Return verbatim the part of the items that opens with the line containing "How do I perform: Select" and runs through the end of the items, both ends included, leaving the pictures out of your answer.
________
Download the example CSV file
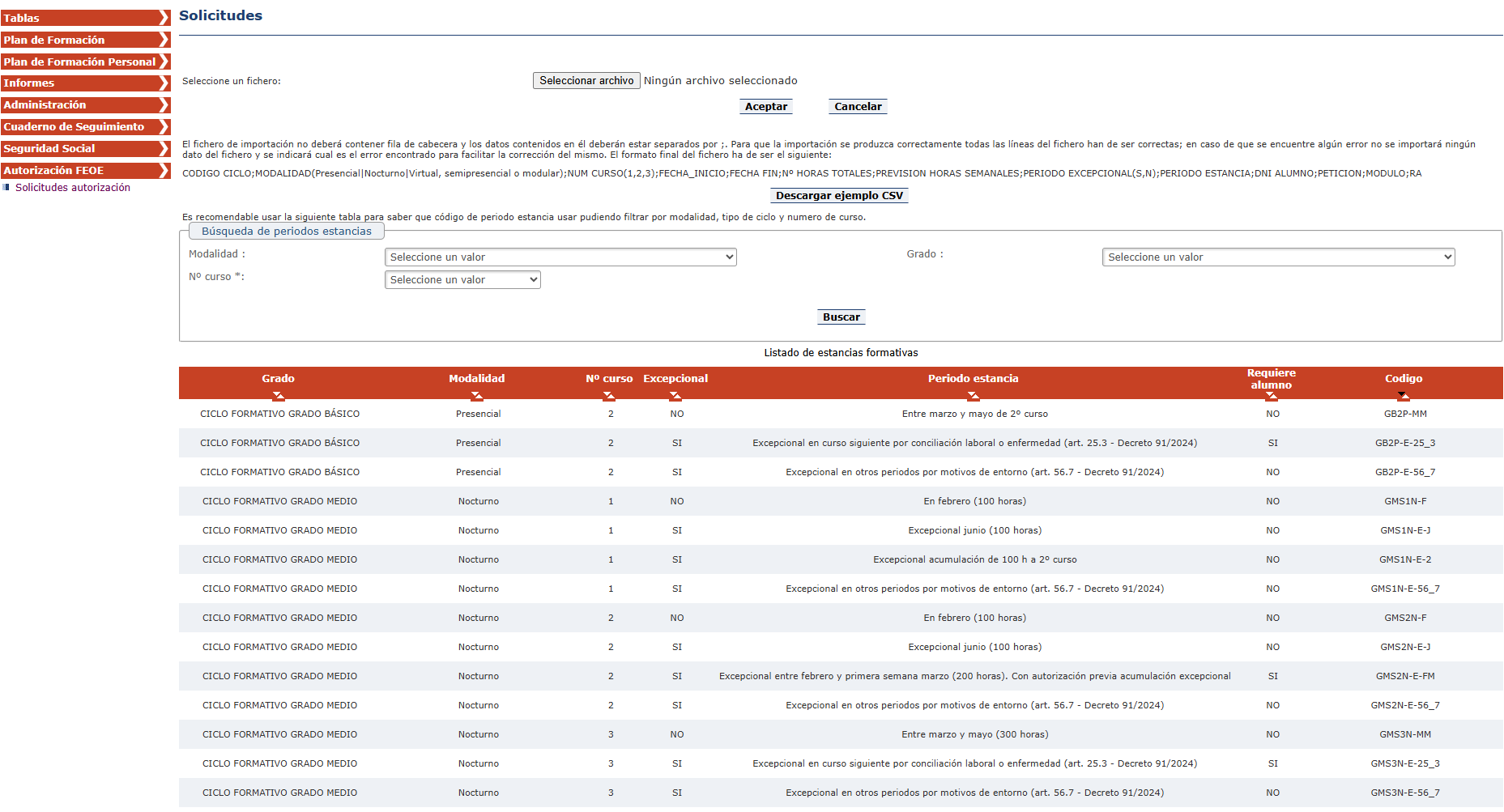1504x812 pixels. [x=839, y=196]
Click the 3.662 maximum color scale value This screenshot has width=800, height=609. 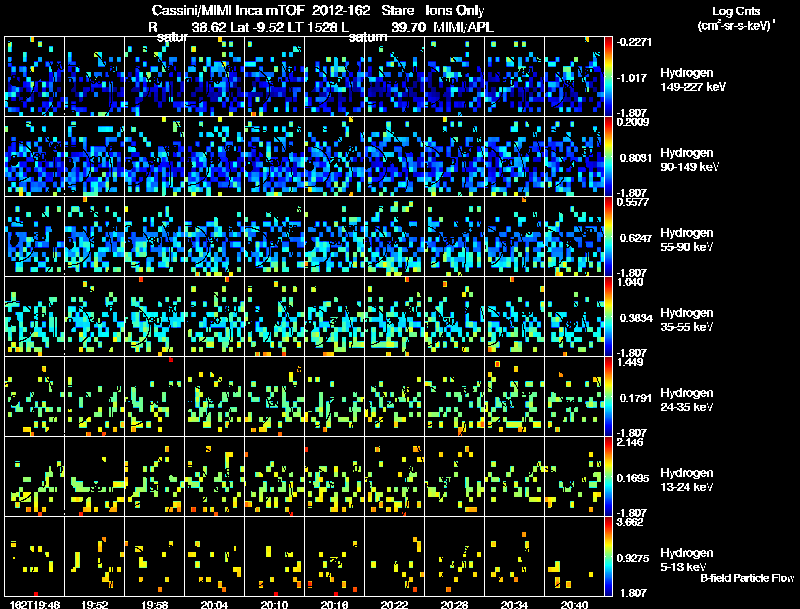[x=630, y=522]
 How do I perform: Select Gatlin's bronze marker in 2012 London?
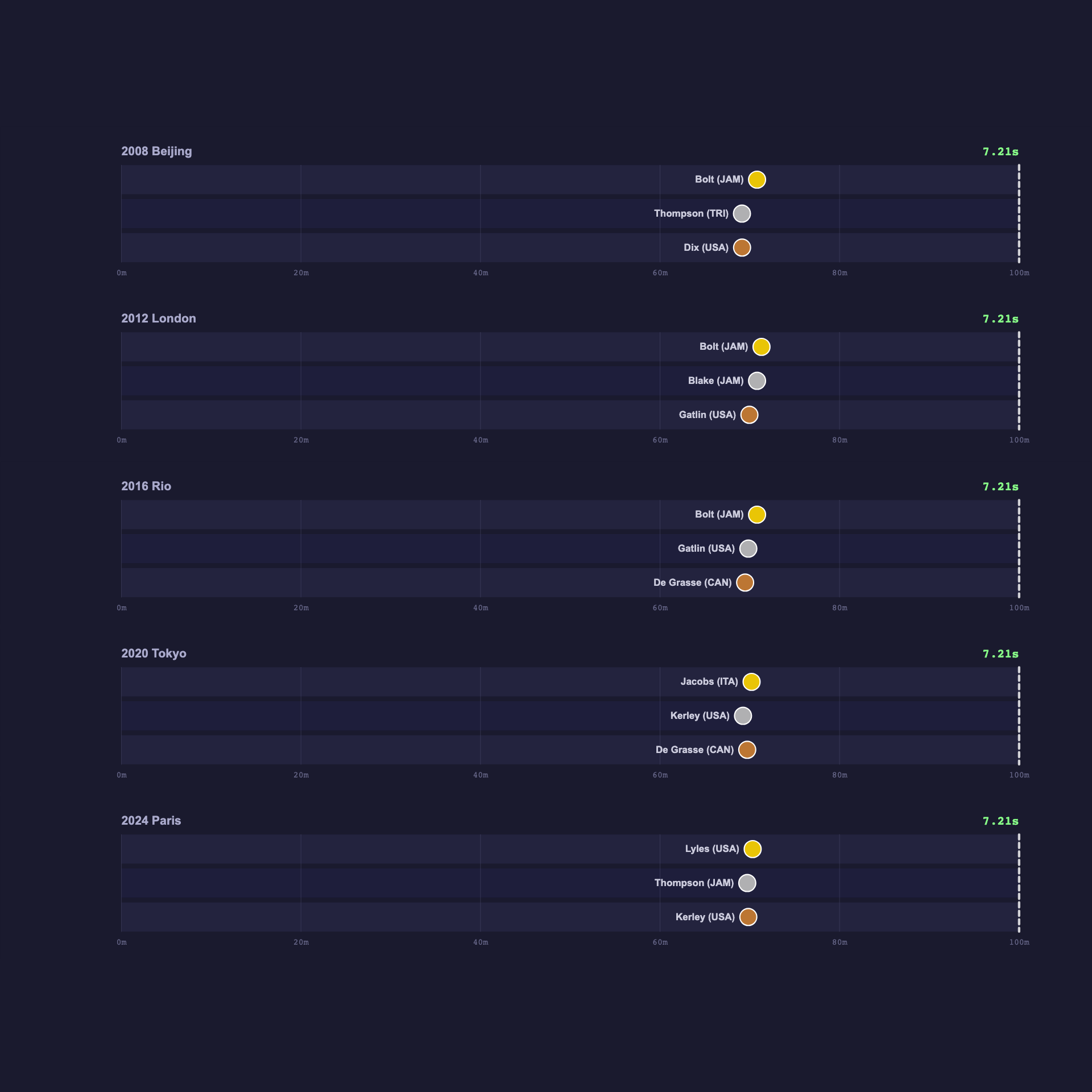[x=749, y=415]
________
Solution for this task
 How do I perform: Select Gatlin's bronze marker in 2012 London?
[x=749, y=415]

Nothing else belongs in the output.